The lesson here is that superb operators need effective and agile tools to run a lean hotel in an adverse and unpredictable marketplace. These tools are levers to give hotel operations more control to pivot and adapt quickly as things change.
Digital Tools are the Connective Tissue Between Corporate and On-Property
Technology collapses the distance between corporate and property. It connects managers with a real-time view into an operation, from anywhere in the world. Obviously, during a pandemic when social distancing is required, this is a major plus. And in normal times, it means that properties can be managed more efficiently with less manual oversight.
Efficiencies are especially valuable when it comes to preventative maintenance (PM), a complicated process for larger hotel groups. The vision is complete automation by directly connecting corporate systems with the maintenance platform, Steven explains:
The engineers get assigned the PM for the day. If they don't finish, it rolls over to the next day. Once they finish, it's triggered into ALICE and we have the reporting of when it was done. Eventually, that's going to be automated, so it will be sent to corporate at the end of every month, rather than them having to scan and send every day, every month. The more automation we do on that front, the better.
Technology Puts Personalization in Autopilot
The last takeaway from Noble House’s technology transformation is that it’s important to try new things and see how they may improve operations. “It’s just how we have always done things” is no longer an answer, Steven says:
“The hotel industry can be very scared to try something new because this is the way it's always worked. The frustration is coming from hoteliers that never used the problem-solving skills that we’re so known for in the hotel industry to solve technology. Because once we don't understand it, and two, a Post-it note “works better.”

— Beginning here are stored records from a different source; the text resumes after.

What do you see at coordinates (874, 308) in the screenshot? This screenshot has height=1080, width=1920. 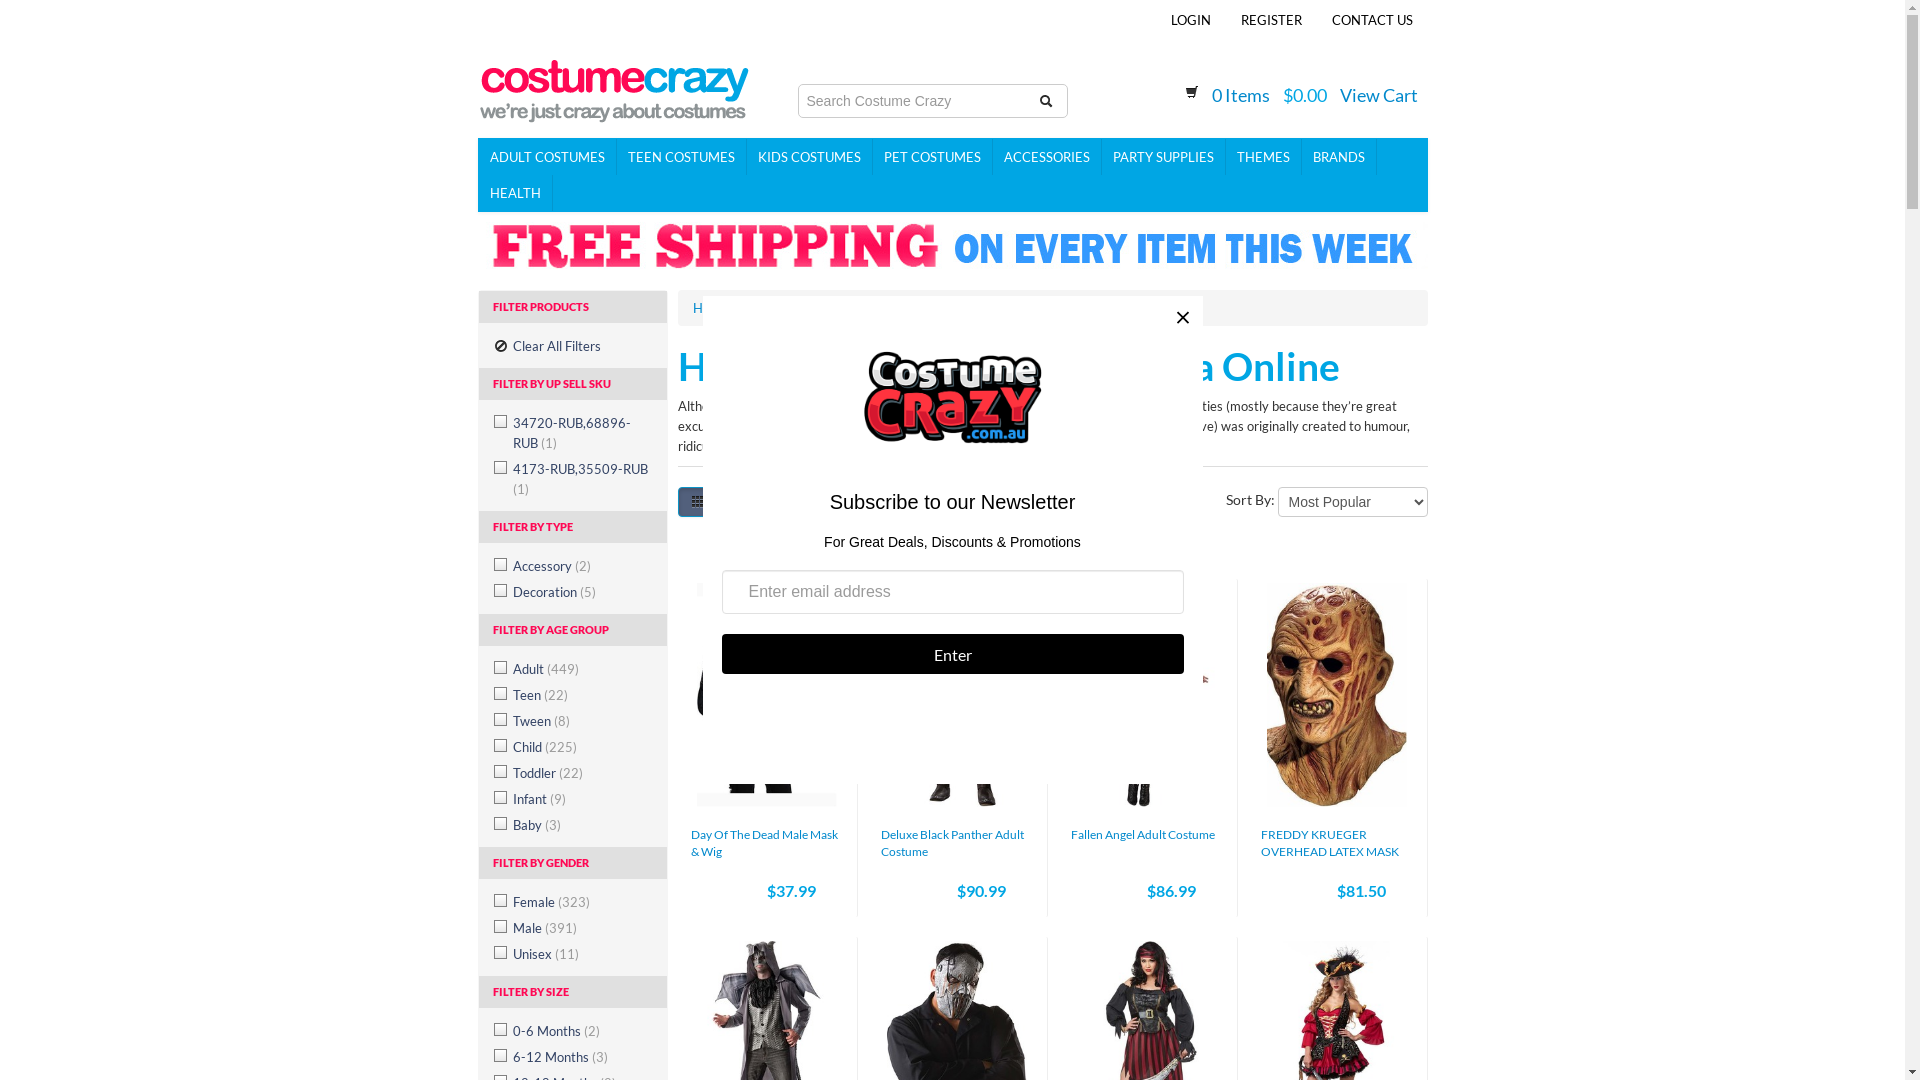 I see `Halloween & Horror` at bounding box center [874, 308].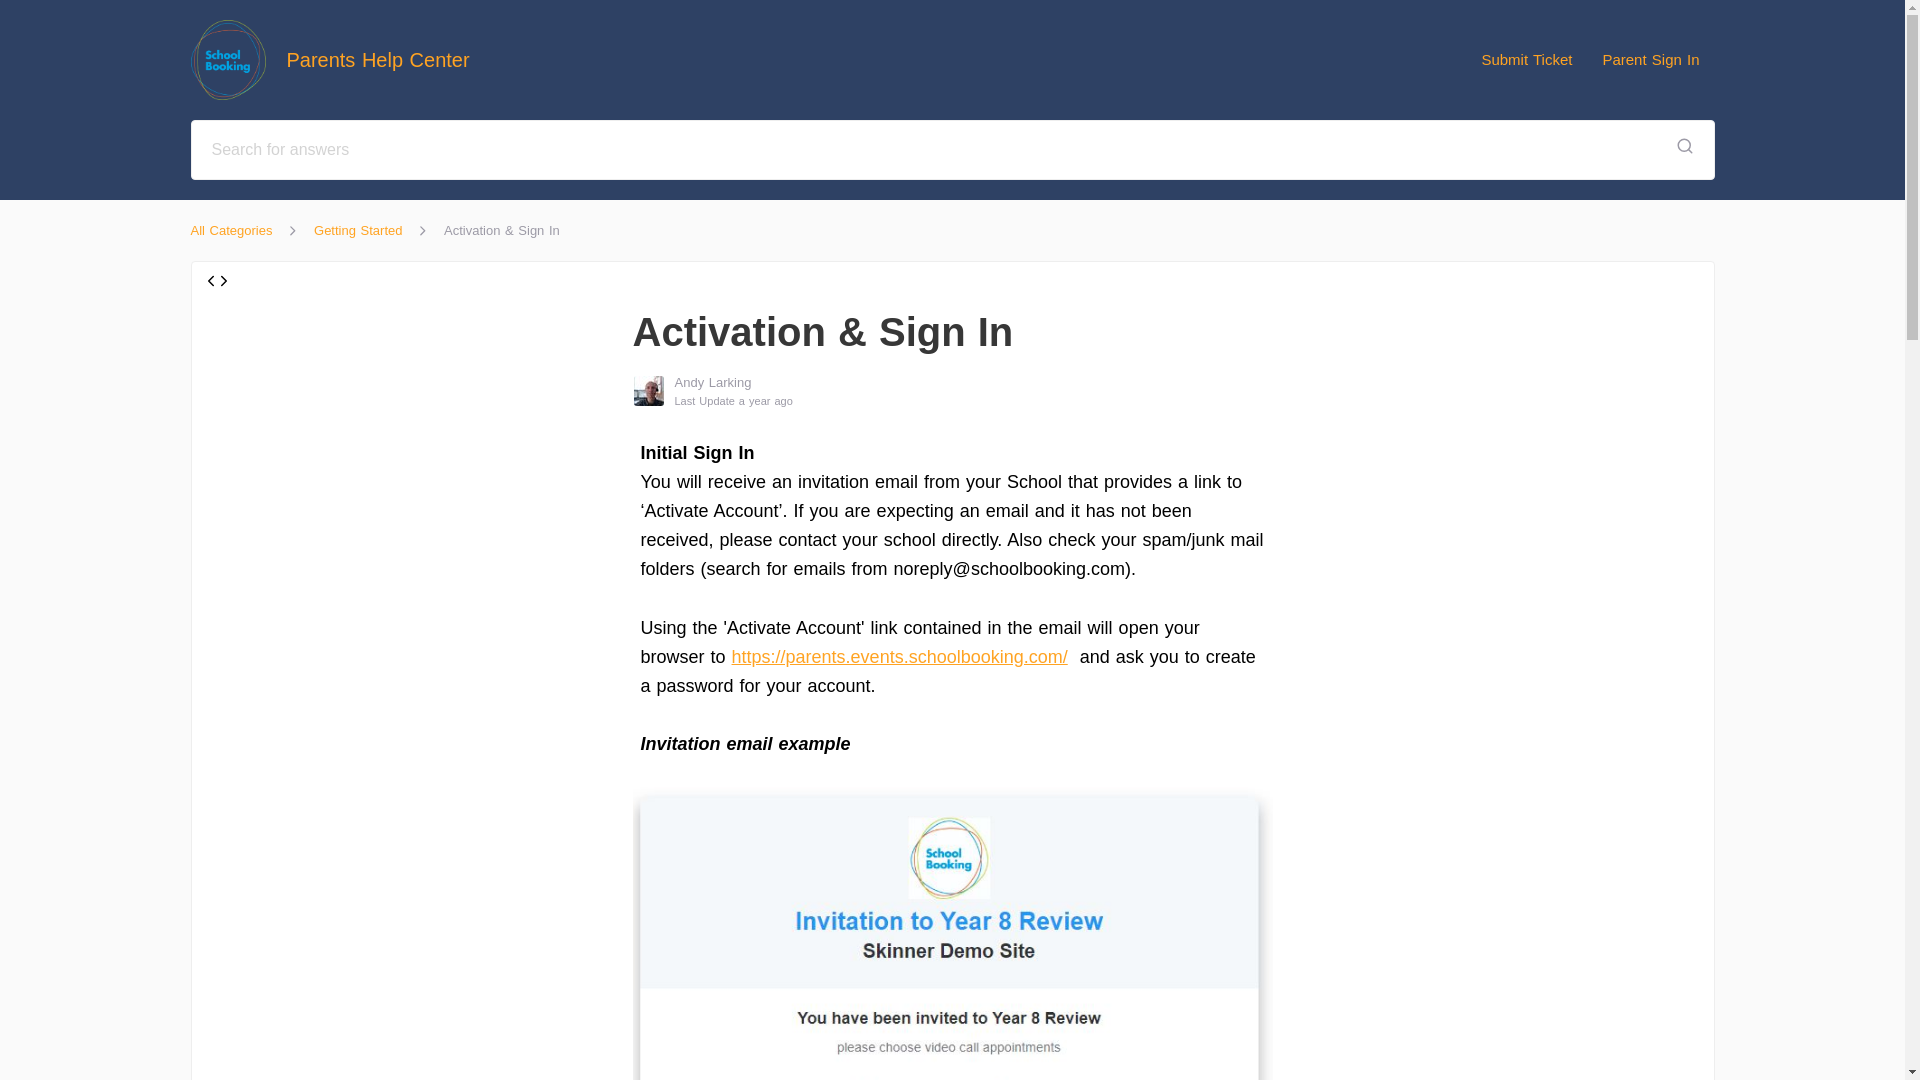  I want to click on Submit Ticket, so click(1526, 59).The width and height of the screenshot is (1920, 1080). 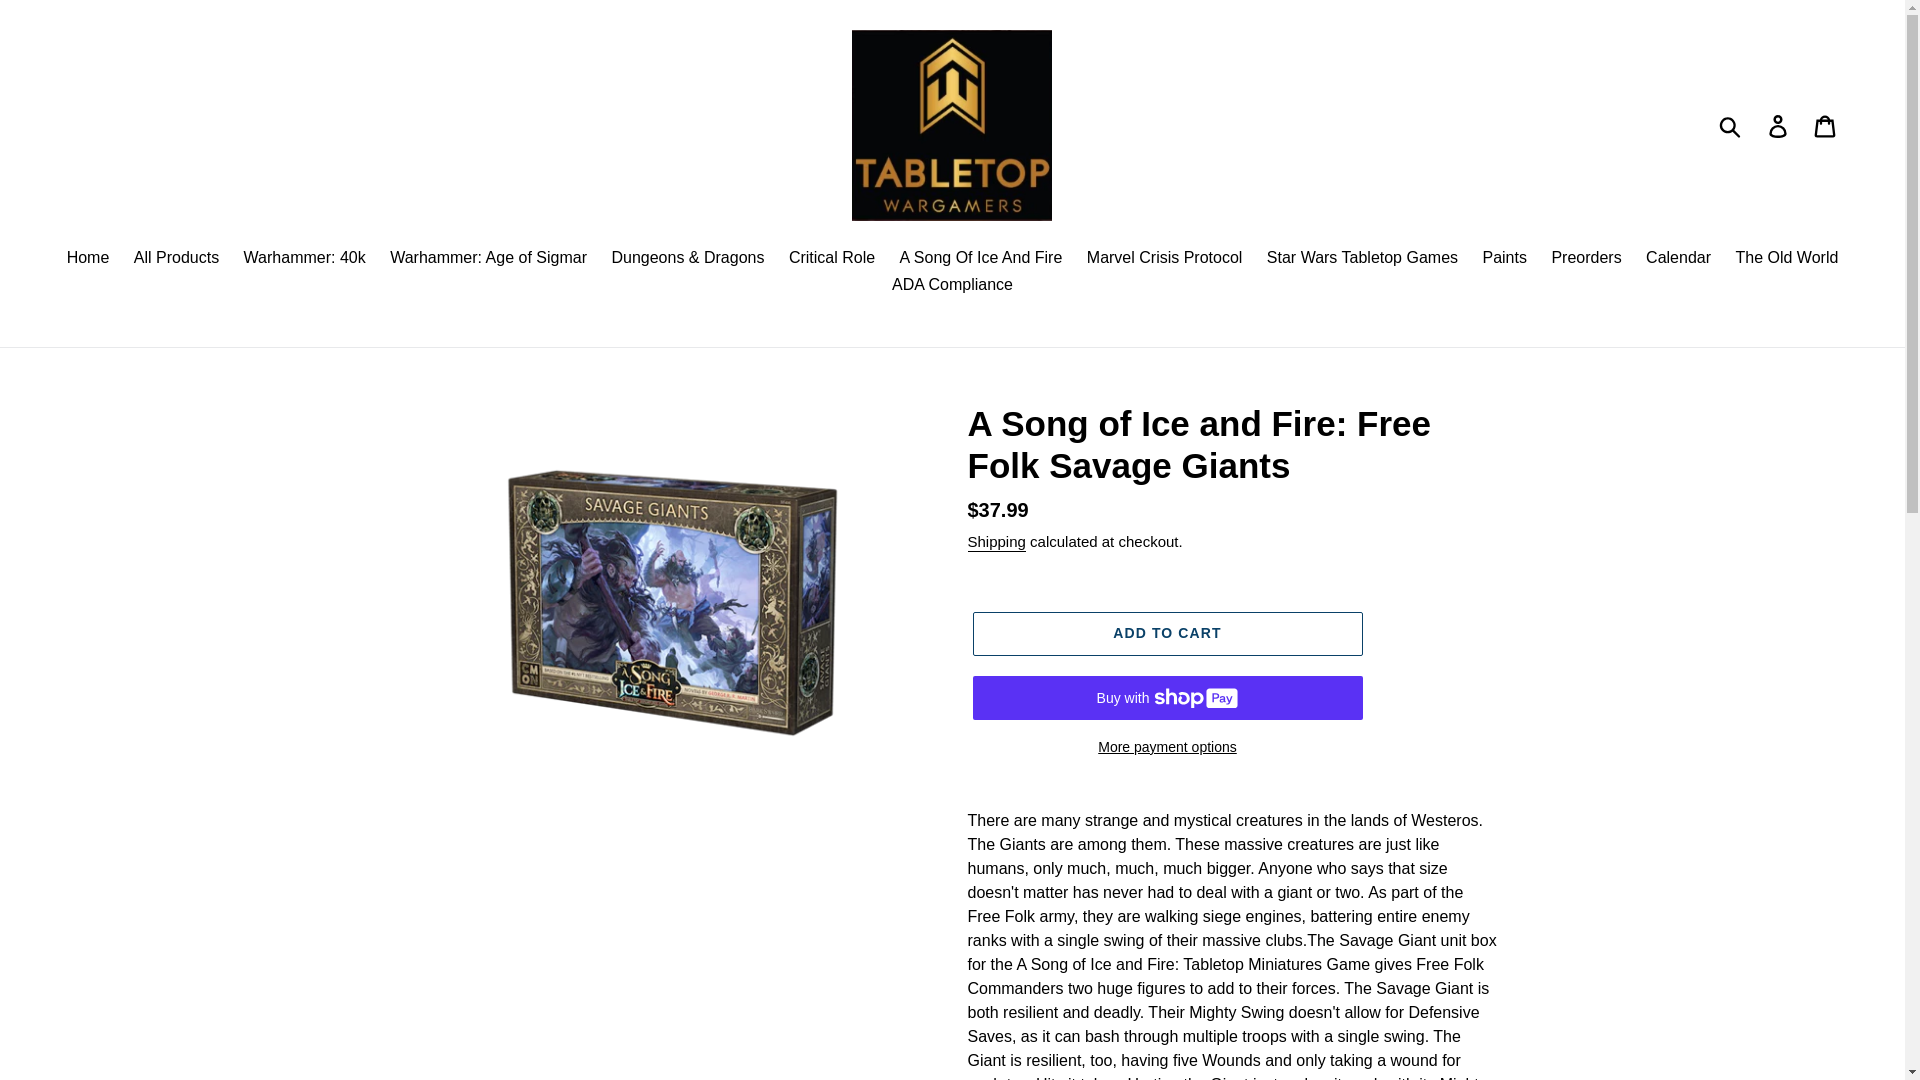 I want to click on Star Wars Tabletop Games, so click(x=1362, y=260). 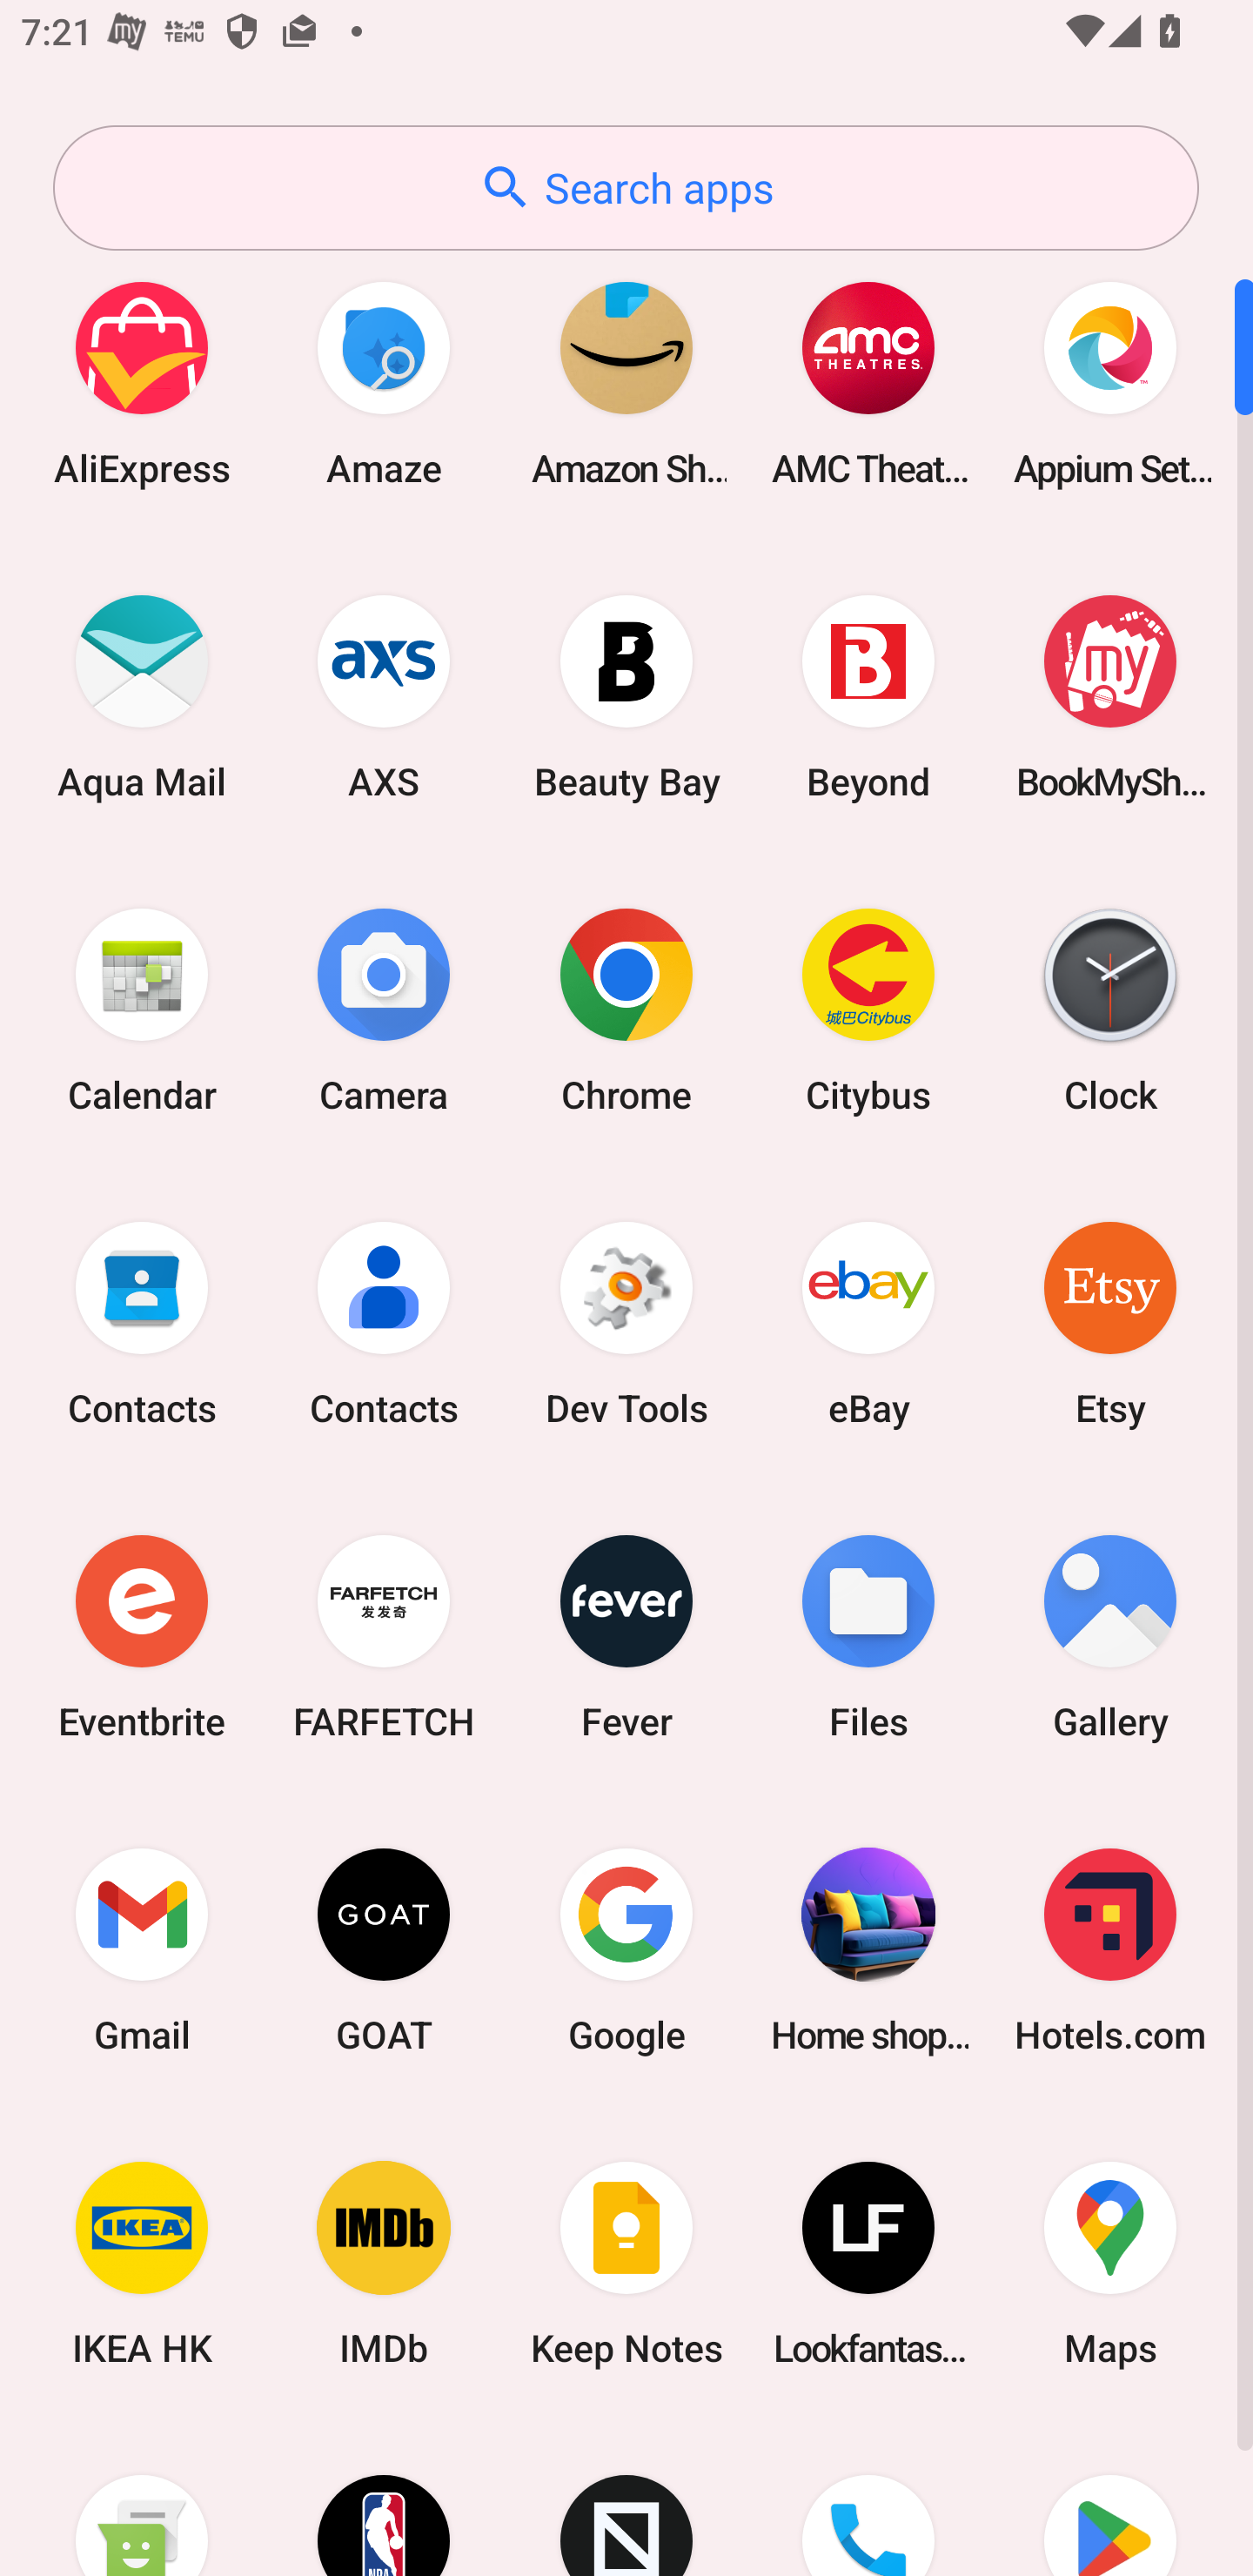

These technologies will provide even deeper benefits for hoteliers, Steven notes, as hotels begin to leverage guest data to personalize the guest experience in ways that make guests more loyal and satisfied:
“In 10 years, I think personalized service will elevate to a way different level. We’re going to go back to our roots of hospitality. We're going to use technology to seamlessly communicate real-time information our teams learn about our guests throughout their stay. Front Desk will be able to one-click communicate at check-in to our F&B team that, ‘Mr. Smith let us know at check-in that he likes microbrews’ and it’s added to his profile for future curated stays all in one go.”
It'll get to the point where it's so streamlined, it hits every single guest…to the point where we just don't even think about technology anymore. It just works for us.”
There’s no “silver bullet” technology. It’s a mix of industrial-strength best practices, battle-tested operations tools that automate and augment operations (like ALICE), and localized customizations across communications, operations, and corporate. This potent mix will help our industry thrive and emerge more robust than ever after this pandemic finally recedes.
This content was created collaboratively by ALICE and Hotel Tech Report.